Not knowing quite what to expect as a reading experience, but having very high hopes, I was more than rewarded for the time and trouble it took to get my hands on a copy of this book, at least temporarily, and I redoubled my efforts to find a copy of my own. This was something of a “take a deep breath” step, as prices range from a low of $200 to a high of $600; the most copies I’ve ever seen on offer at one time are the current seven on ABE.
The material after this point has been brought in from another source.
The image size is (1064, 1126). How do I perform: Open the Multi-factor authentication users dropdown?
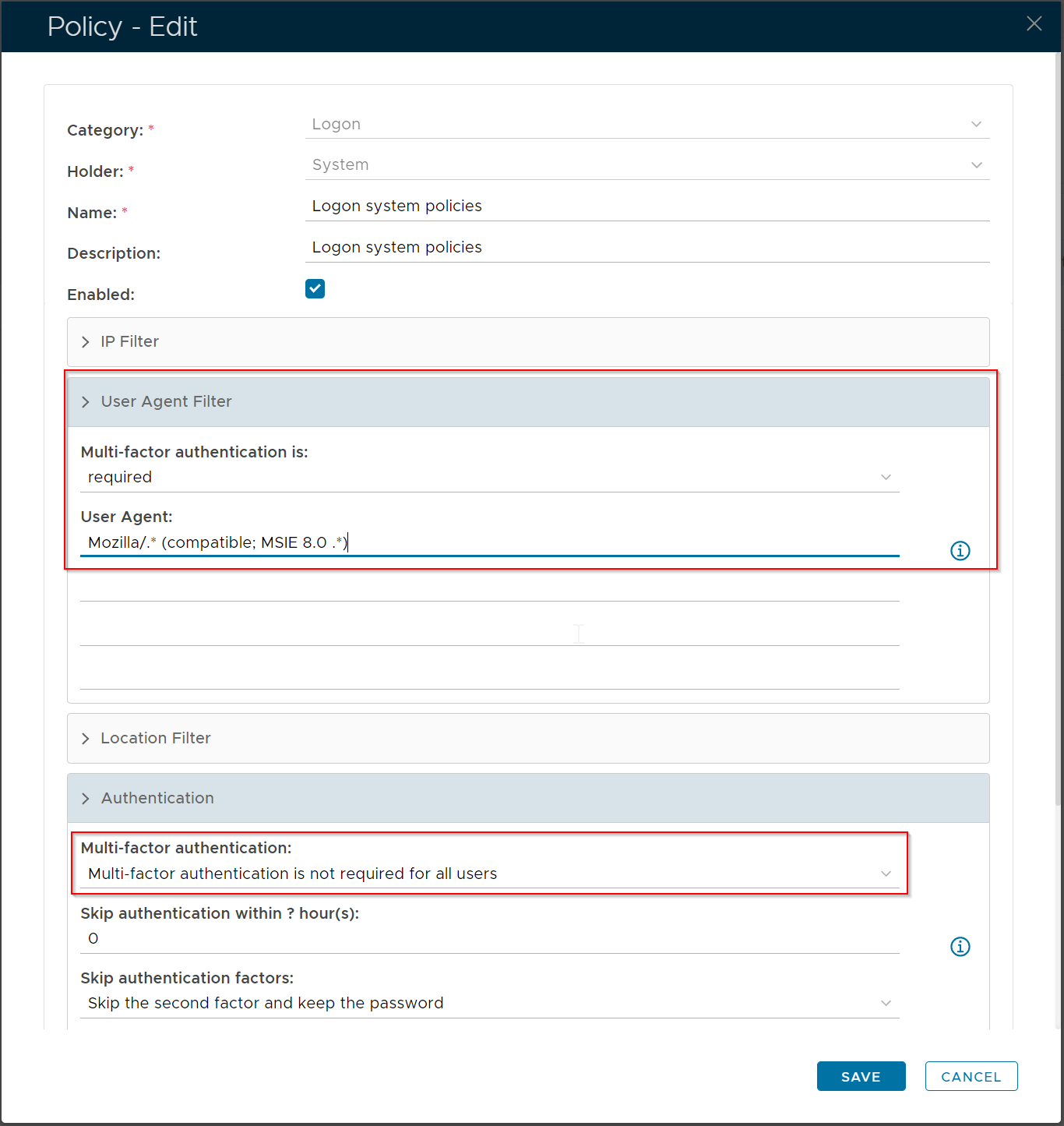[x=489, y=874]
I won’t tell you what I ended up paying for my own copy, pictured above, but it was a major investment for someone of my relatively modest resources. Not the most expensive book I’ve ever purchased – that dubious honour goes to the even rarer Fanfare For Tin Trumpets, Margery Sharp’s second (and just a little less stellar) novel. What I will say is that I haven’t regretted it at all. Either of them. But most of Sharp’s later works – she wrote something like twenty-six novels for adults, and a dozen or so juveniles, many starring the mousy “Rescuers”, elegant white Bianca and common brown Bernard (“the Brave”) – are relatively easy to find. She was a best-selling author in her time, with a humourous inflection which transcends time. I love her writing; for me it simply “flows”, carrying me effortlessly along. Each re-reading reveals another layer; I’m far from finished with my exploration and enjoyment of her work.
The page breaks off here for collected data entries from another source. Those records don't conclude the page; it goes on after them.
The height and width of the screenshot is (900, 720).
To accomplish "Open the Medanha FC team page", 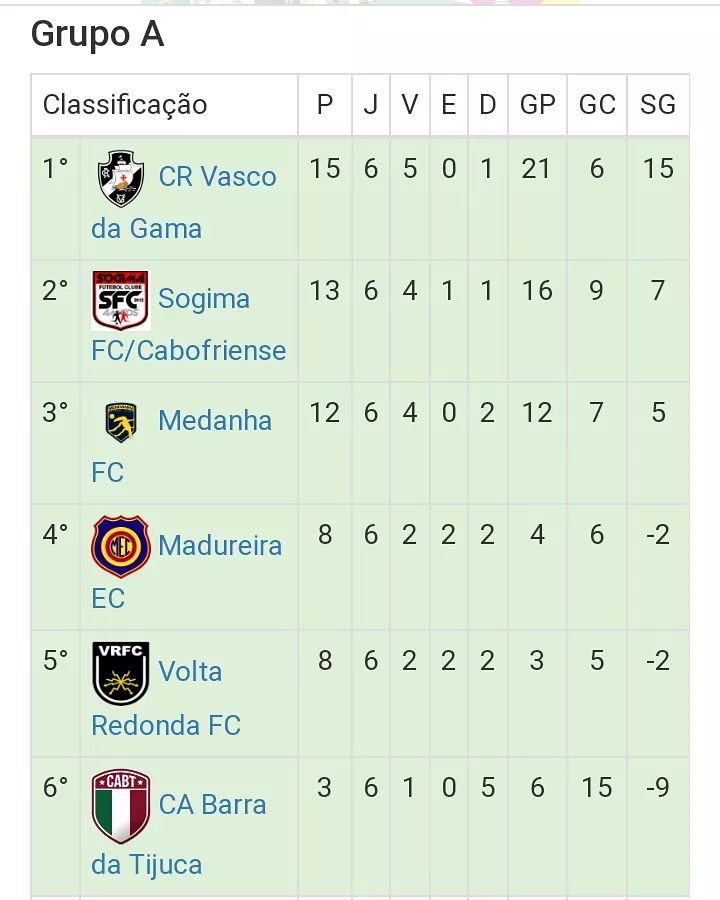I will (x=215, y=421).
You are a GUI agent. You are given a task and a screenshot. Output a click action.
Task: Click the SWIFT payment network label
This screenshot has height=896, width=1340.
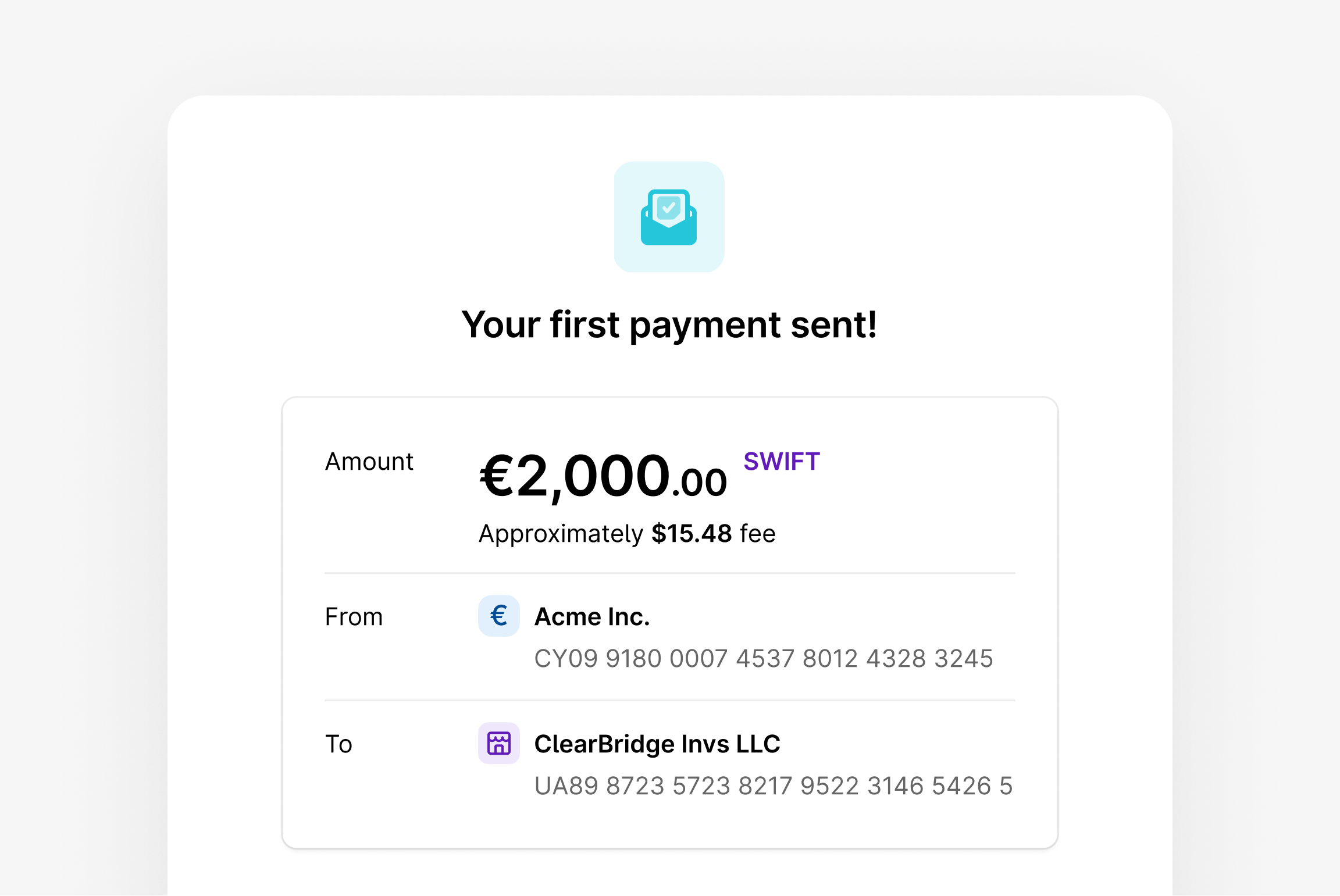pyautogui.click(x=782, y=461)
I do so wish that someone in the publishing world would catch the Margery Sharp bug and reprint her early works! Rhododendron Pie is such an exquisite little gem, with the genuine clarity and sparkle. There are much more pedestrian works being brought back into the marketplace to feed the current hunger for such nostalgic period pieces! I live in hope.
In the meantime, we do what we can. For those of you who are also Margery Sharp fans, and who have not yet gotten your hands on this little prize, I am now posting, as promised way back in August or September, the entire Prologue to Rhododendron Pie. One day, if no publisher blesses us with a reprint, I might be tempted to scan the whole book and turn it into a pdf file, to share with fellow Sharp aficionados. (Or perhaps it might qualify for Project Gutengberg? I thnk it just might be old enough, and long enough after the author’s death.) In the meantime, here’s a sample.
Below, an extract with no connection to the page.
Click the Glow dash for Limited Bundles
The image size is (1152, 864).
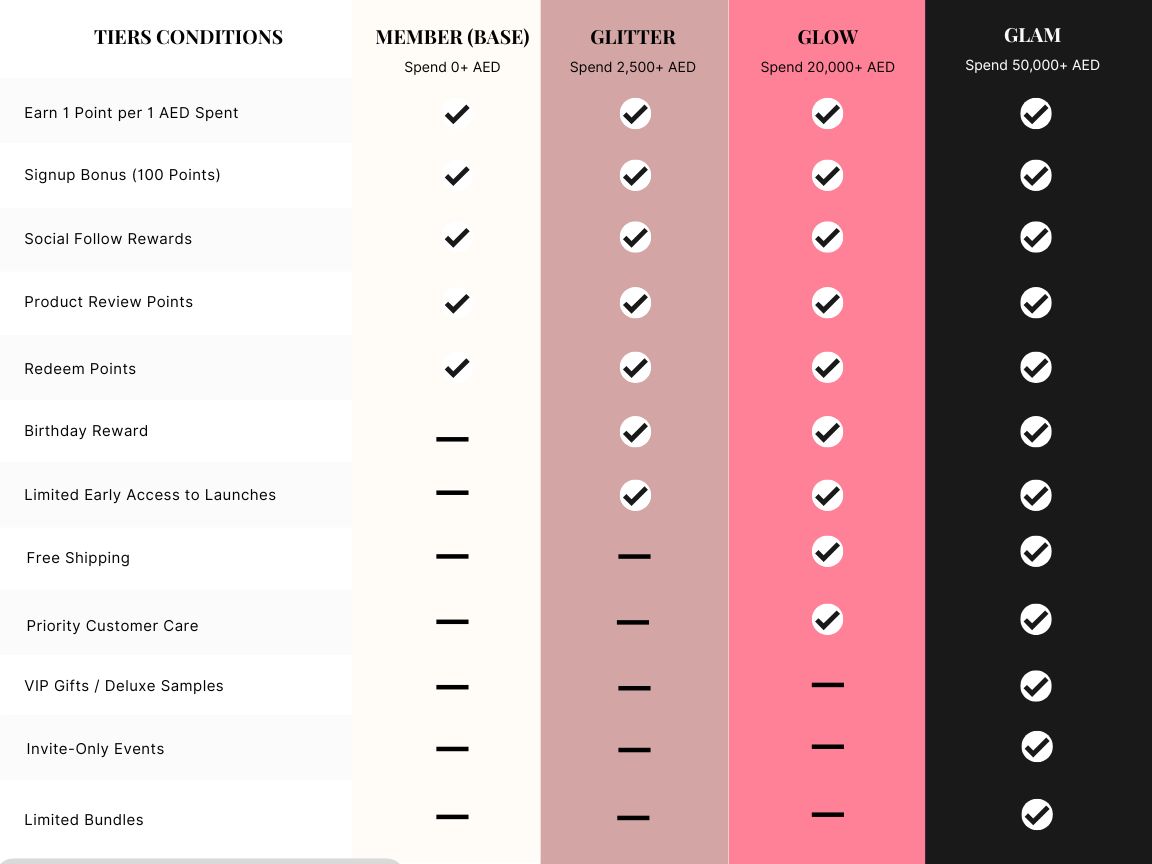click(x=828, y=815)

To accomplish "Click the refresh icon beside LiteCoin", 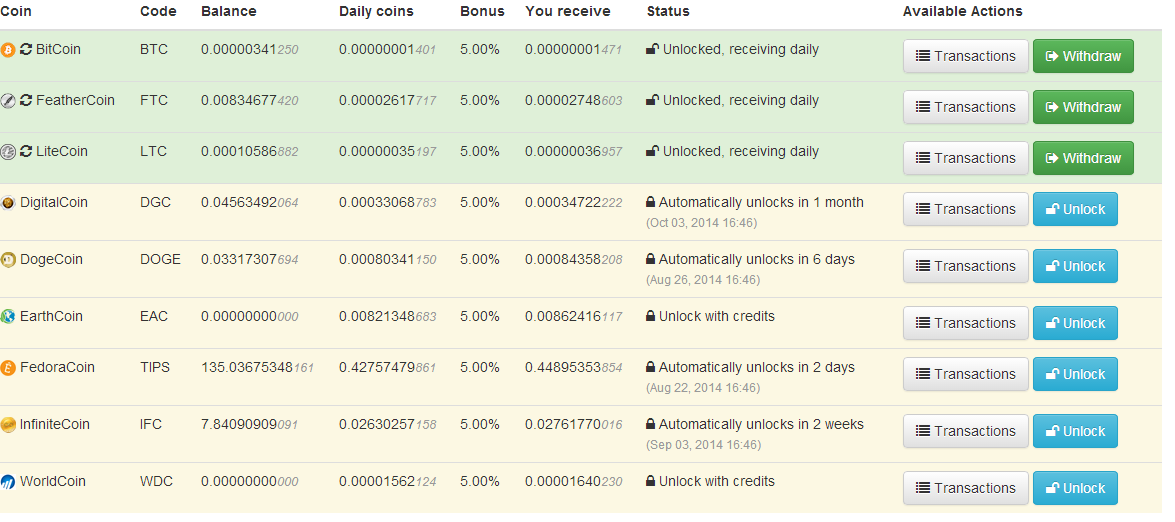I will 26,152.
If you enjoy the Prologue, let me assure you that the rest of the novel is ever so much better.
But first, a contemporary review from 1930:
Rhododendron Pie is something more than an amusing and good-natured gibe at literary and artistic snobbery, for all the Laventie family–including the mother, who comes in with a great burst of rhetoric on behalf of the bank clerk at the finish–and the various minor characters are far more than argumentative counters in the attack or defence of aestheticism. They have all authentic lives of their own, and Miss Sharp is particularly successful in catching the accent of those inhabitants of the modern world who carry a magnificent undergraduate irresponsibility into the affairs of everyday life. – The London Times Literary Supplement
The story proper opens ten years later. Our heroine, Ann, is now twenty, and we find her dreaming the summer away, poised on the brink of life. Her brother Dick and sister Elizabeth are busy following their own intense pursuits – Dick as an art student and aspiring sculptor, and Elizabeth as a writer and editor – but Ann has so far found no particular artistic bent of her own to follow. She is mostly merely accomplished at being agreeable, and with her sophisticated family and their many visitors a listening ear and a pleasant, interested expression are much appreciated as the egoists expound and Ann takes it all in. But she has a rich inner life of her own, and she’s busy sorting it all out.
Ann settled down on the grass again with her chin on her fists and one shoe waving in the air. She wasn’t reading really, only pretending to, so that the others wouldn’t talk to her. It was too nice in the garden to talk. How queer to think she was lying on the surface of the world… an enormous warm green ball spinning slowly through space with somewhere, under a lime tree like a sliver of grass, a minute pink dot…
The Gayfords, ten years after we first meet them, are still persisting in being friendly to their uppish neighbours; continual delicate snubs are absorbed and ignored, and Ann has settled into her role as a liaison of sorts between the two worlds, which leads to occasional mockery by Dick, Elizabeth and Mr. Laventie, who assume that Ann is merely “collecting material” for reasons of her own.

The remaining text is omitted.